Лео не возражал. Тем более попробуй тут не встань. Сестры вообще с детства обращались с ним властно и тактильно. Ну так что ж с того. Все равно не так, как старшие братья. Те могут сунуть тебя башкой под кран, дать коленом под дых или выбросить из окна твою черепашку. А старшие сестры лишь наряжают тебя как пупса и донимают указаниями.
Ехать не стали, так как можно было дойти пешком. Пришли в закусочную со странноватым названием «Обзор» и разместились за пластмассовым, с клеенчатой скатеркой столиком на четверых. «Шоссе… А, так вот что отсюда обзирают», – подумал между делом Лео. А он многие годы над этим размышлял.
Дэйзи дождалась, когда перед ними поставят кофе, после чего перевернула лицом вниз бумажную термосалфетку и делово пододвинула ее к Лео. Достала и положила рядом ручку.
– Так. Пиши, а я буду диктовать.
Лео поглядел на сестру – ты, дескать, серьезно? Дэйзи смотрела с каменным лицом, так что ручку пришлось взять.
– «Я, Лео Крэйн, – начала она, – «не буду пить и курить «траву» начиная с сегодняшнего дня и до скончания века, по крайней мере пока живы мои сестры».
– Дэйзи, да брось ты, – держа ручку над салфеткой, примирительно сказал Лео, но та лишь сердито отмахнулась: не перебивай.

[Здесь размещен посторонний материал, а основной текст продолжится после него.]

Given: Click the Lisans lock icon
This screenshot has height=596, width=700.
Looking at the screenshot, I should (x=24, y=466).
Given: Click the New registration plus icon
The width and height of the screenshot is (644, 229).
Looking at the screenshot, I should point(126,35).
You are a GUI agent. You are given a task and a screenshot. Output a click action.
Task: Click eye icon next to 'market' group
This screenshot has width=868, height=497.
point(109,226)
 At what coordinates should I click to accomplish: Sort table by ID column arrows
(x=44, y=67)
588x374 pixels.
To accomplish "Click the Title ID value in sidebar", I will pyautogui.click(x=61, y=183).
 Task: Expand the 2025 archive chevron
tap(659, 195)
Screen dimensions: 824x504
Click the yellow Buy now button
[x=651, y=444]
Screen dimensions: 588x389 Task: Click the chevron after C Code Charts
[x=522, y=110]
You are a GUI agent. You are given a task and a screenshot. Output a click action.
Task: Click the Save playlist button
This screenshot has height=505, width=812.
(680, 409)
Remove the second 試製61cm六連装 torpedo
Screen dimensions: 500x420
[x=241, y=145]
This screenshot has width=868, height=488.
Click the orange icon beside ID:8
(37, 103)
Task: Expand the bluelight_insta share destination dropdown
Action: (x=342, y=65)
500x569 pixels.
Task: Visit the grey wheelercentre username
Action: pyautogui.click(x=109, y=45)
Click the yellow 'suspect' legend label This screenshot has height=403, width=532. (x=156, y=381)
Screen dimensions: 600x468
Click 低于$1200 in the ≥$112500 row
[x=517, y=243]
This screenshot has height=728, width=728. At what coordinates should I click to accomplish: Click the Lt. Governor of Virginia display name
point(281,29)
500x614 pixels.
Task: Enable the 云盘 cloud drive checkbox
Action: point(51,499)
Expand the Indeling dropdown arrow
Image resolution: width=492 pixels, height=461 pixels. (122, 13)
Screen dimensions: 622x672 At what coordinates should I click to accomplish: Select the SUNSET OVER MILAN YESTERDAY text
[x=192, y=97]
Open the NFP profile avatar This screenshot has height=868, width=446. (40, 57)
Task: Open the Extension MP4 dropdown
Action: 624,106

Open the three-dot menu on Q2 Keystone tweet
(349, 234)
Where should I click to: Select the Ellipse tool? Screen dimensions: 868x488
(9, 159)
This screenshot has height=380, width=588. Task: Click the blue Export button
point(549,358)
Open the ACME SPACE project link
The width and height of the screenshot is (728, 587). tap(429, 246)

– «Я буду каждый день посещать собрания анонимных алкоголиков и наркоманов…» Написал? «Два раза в неделю я буду встречаться с Элис Уотерс…»
– Это которая повар, что ли?
– Не повар, дурила, а терапевт с дипломом, клинический соцработник и психолог, и вообще хороший человек и умница. Пиши давай. «А еще раз в неделю я буду являться к Лэрри Дэвису, психиатру, за лечебными предписаниями. У моей сестры Дэйзи с ними обоими старая дружба еще по медучилищу, и она будет постоянно контролировать меня и их, не важно насколько это этично или нет, типа того. Я буду каждый день разговаривать как минимум с одной из моих сестер по телефону или скайпу и принимать каждый исходящий от них звонок».
– А если я в туалете или душе?
– «…если я только не в туалете или душе, и в таком случае сразу им перезвоню. В Интернете я могу вести дневник, но не блог. Буду держаться в стороне от всяких конспирологов». Это важно, Лео. Можешь подчеркнуть. Так, и еще: «Я найду себе работу…»
– Но сколько-то недель ты мне на это дашь?
– «…в течение трех недель, может, у того моего классного друга-плотника, который меня полгода назад прогнал».
– Гэбриэл? Да ну, не знаю. Он на меня тогда обозлился.
– Я с ним разговаривала. Он говорит, запросто.
Лео кивнул: ладно.
– Ну а для меня в этом контракте что? – спросил он со вздохом.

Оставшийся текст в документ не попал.